START Supplied information
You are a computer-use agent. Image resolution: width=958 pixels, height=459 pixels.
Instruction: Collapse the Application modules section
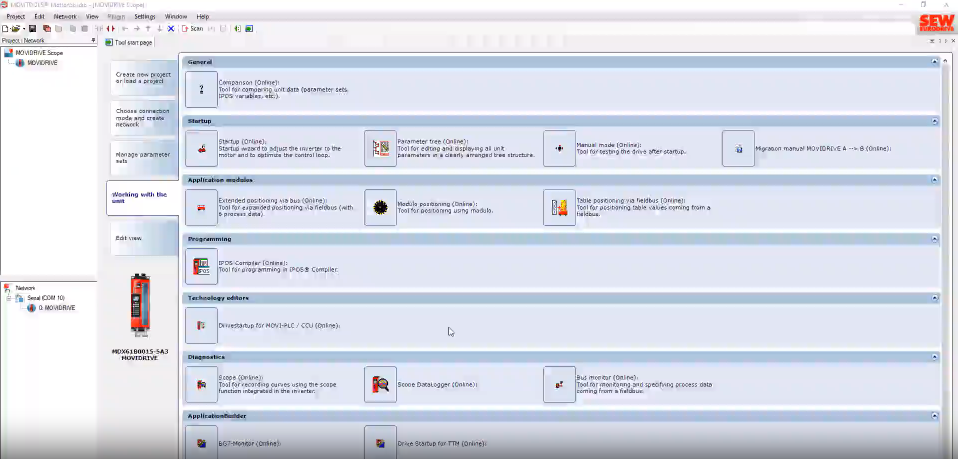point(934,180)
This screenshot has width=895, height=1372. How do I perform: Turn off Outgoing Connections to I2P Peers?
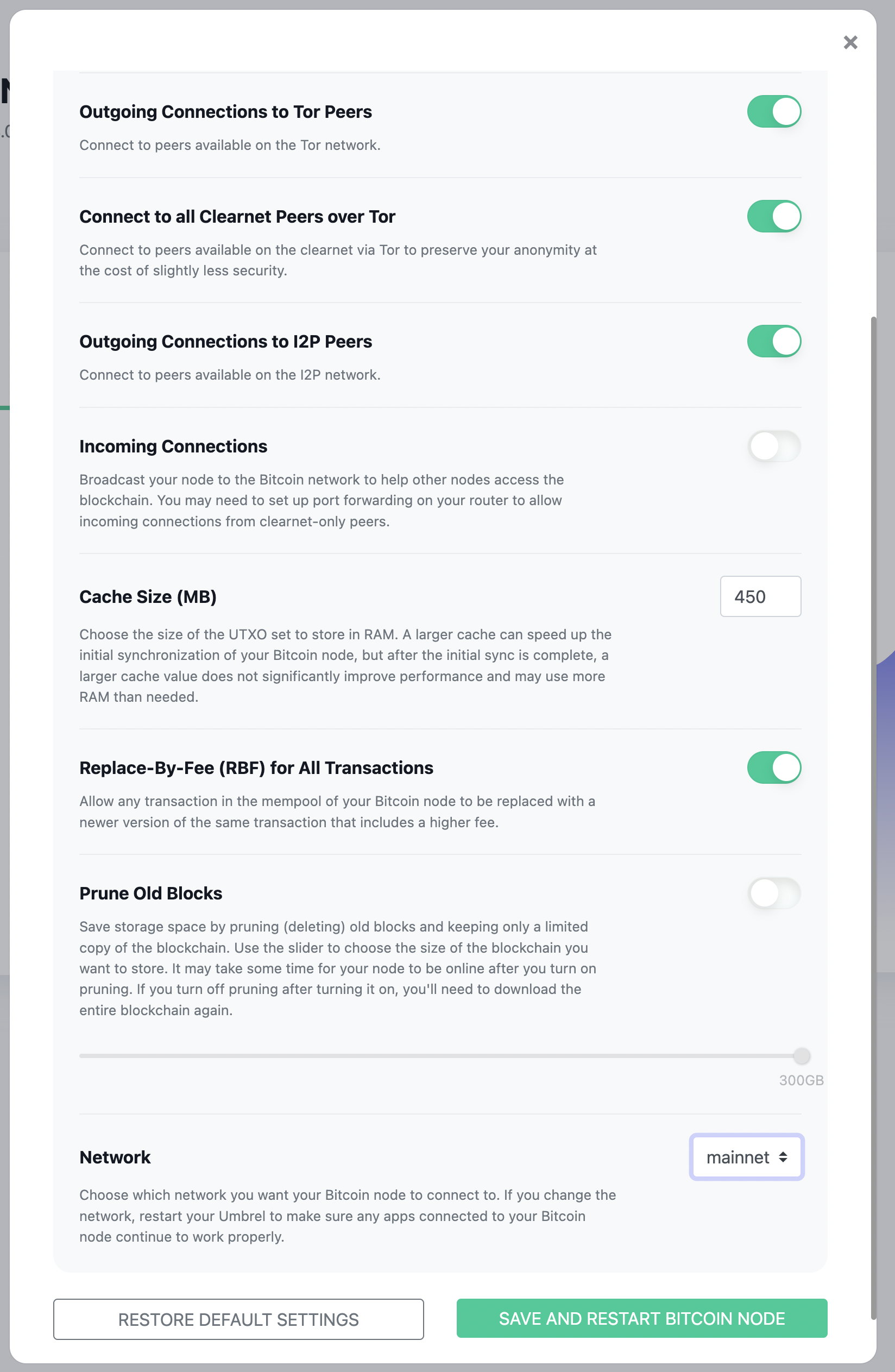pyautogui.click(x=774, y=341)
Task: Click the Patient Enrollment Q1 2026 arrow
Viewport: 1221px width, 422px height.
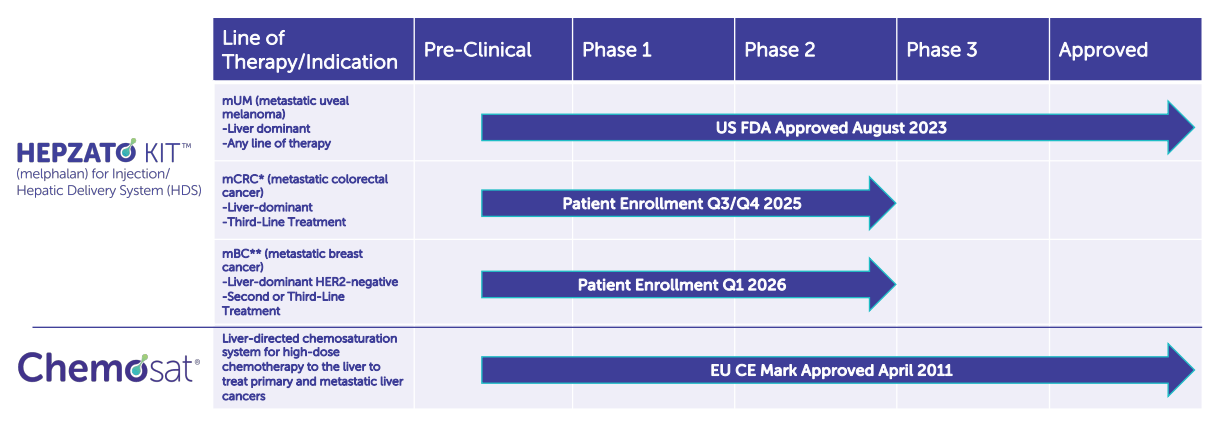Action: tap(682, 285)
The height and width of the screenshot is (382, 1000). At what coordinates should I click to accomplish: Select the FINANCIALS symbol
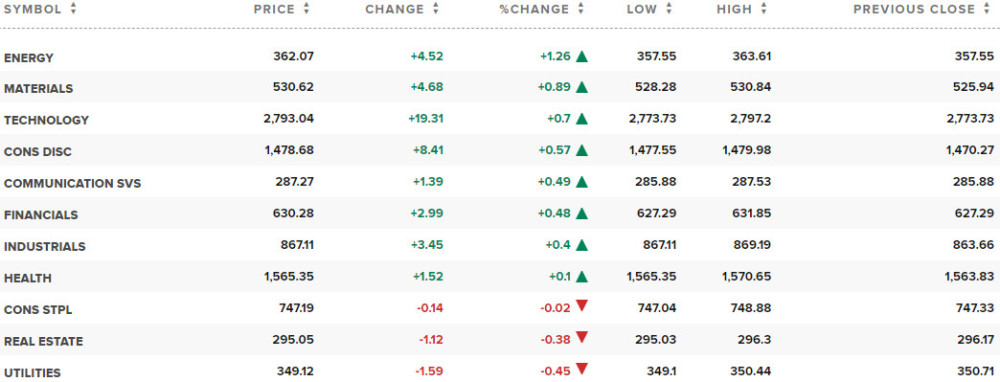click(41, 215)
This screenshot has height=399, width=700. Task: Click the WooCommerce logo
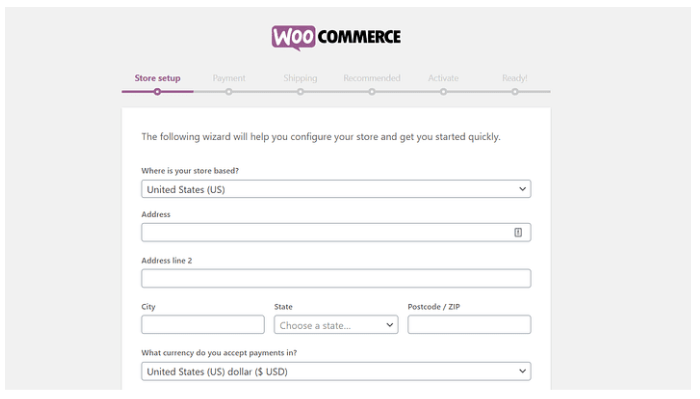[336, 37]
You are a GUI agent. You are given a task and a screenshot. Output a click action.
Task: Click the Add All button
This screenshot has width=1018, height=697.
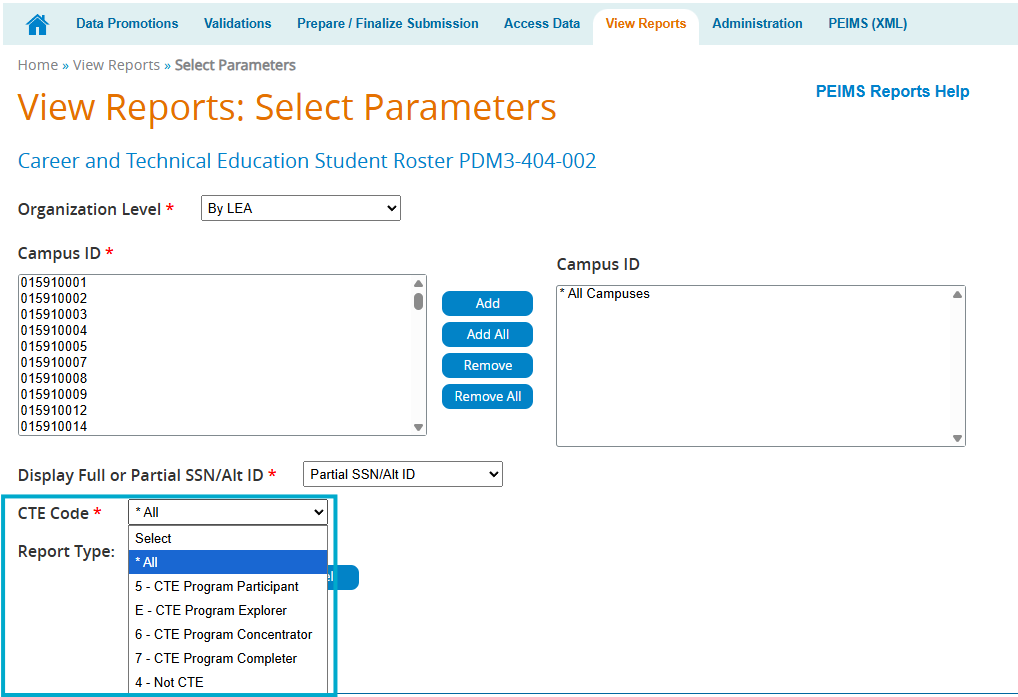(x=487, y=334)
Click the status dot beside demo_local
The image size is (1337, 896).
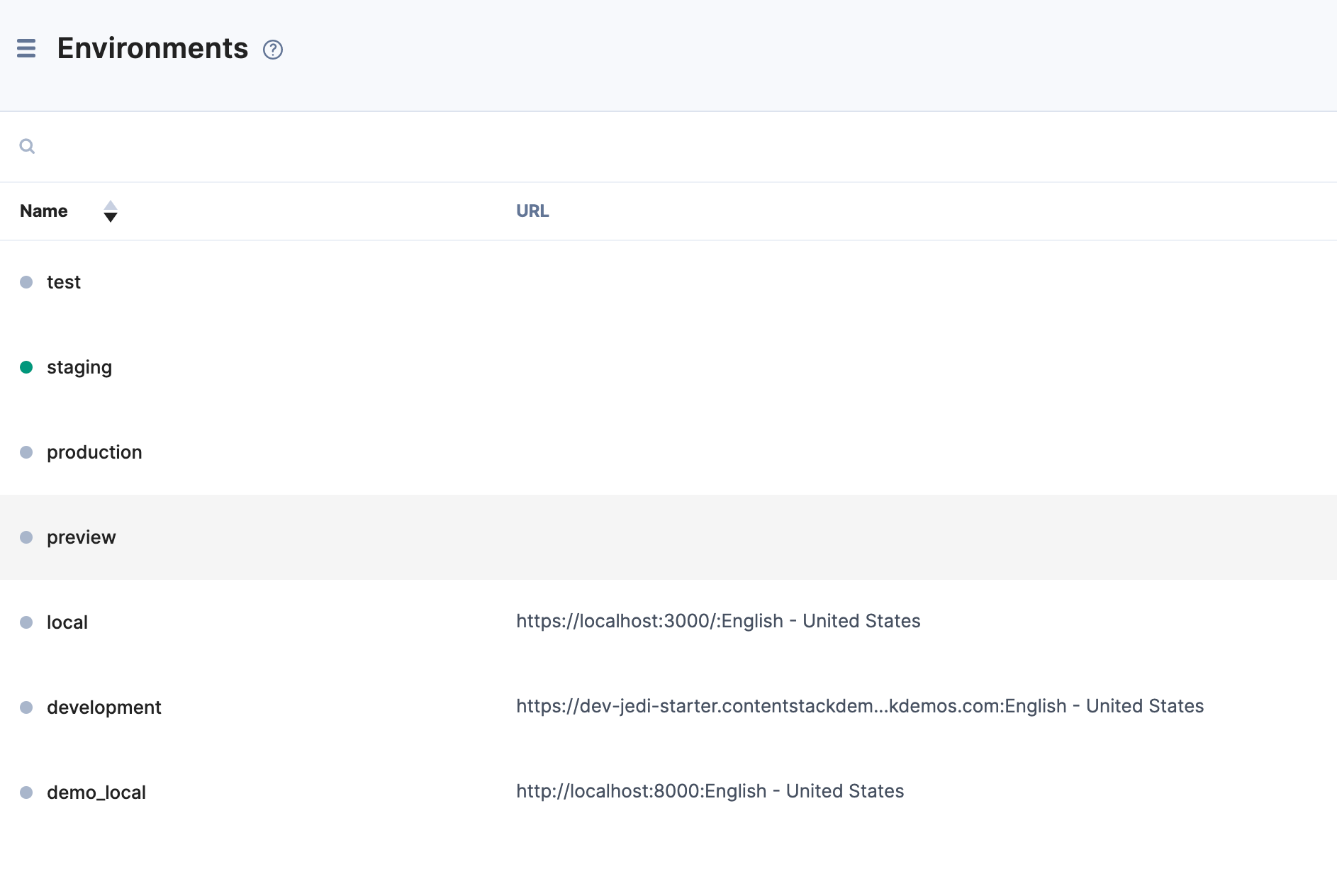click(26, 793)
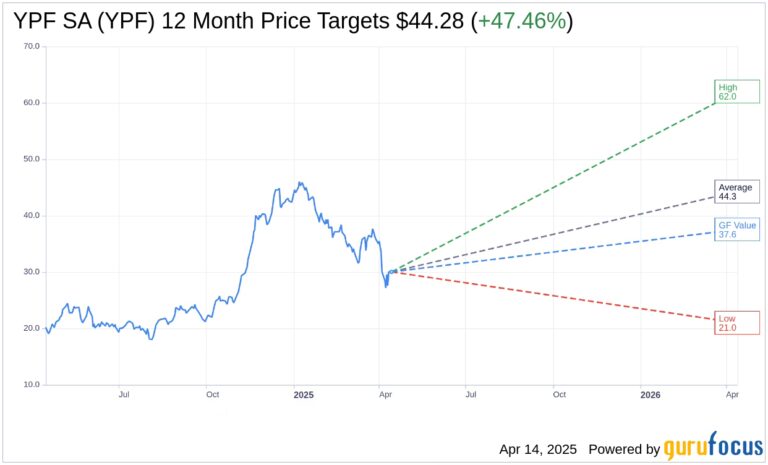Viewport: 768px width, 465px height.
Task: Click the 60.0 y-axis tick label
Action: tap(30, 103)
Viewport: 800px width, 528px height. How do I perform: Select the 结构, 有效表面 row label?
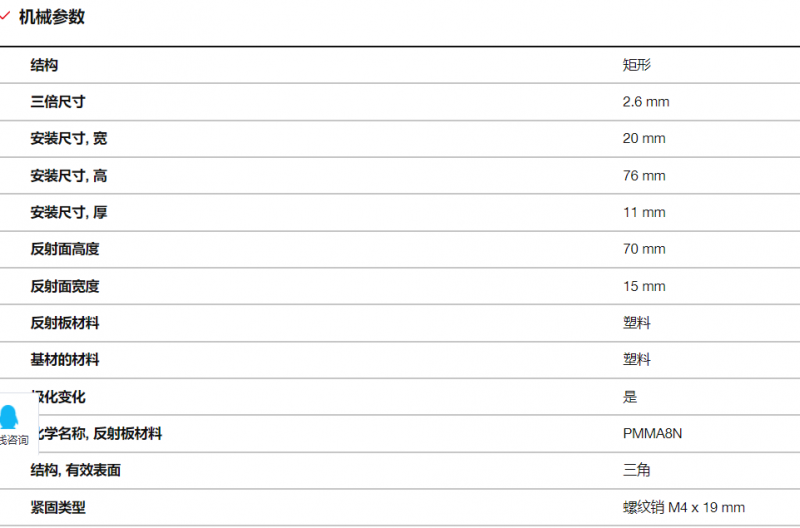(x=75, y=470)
END Supplied information
Locate and copy each line in the data above that includes the word "agent".

Worked solution:
You are a computer-use agent. Image resolution: width=958 pixels, height=459 pixels.
You are a GUI agent. You are given a task and a screenshot. Output a click action.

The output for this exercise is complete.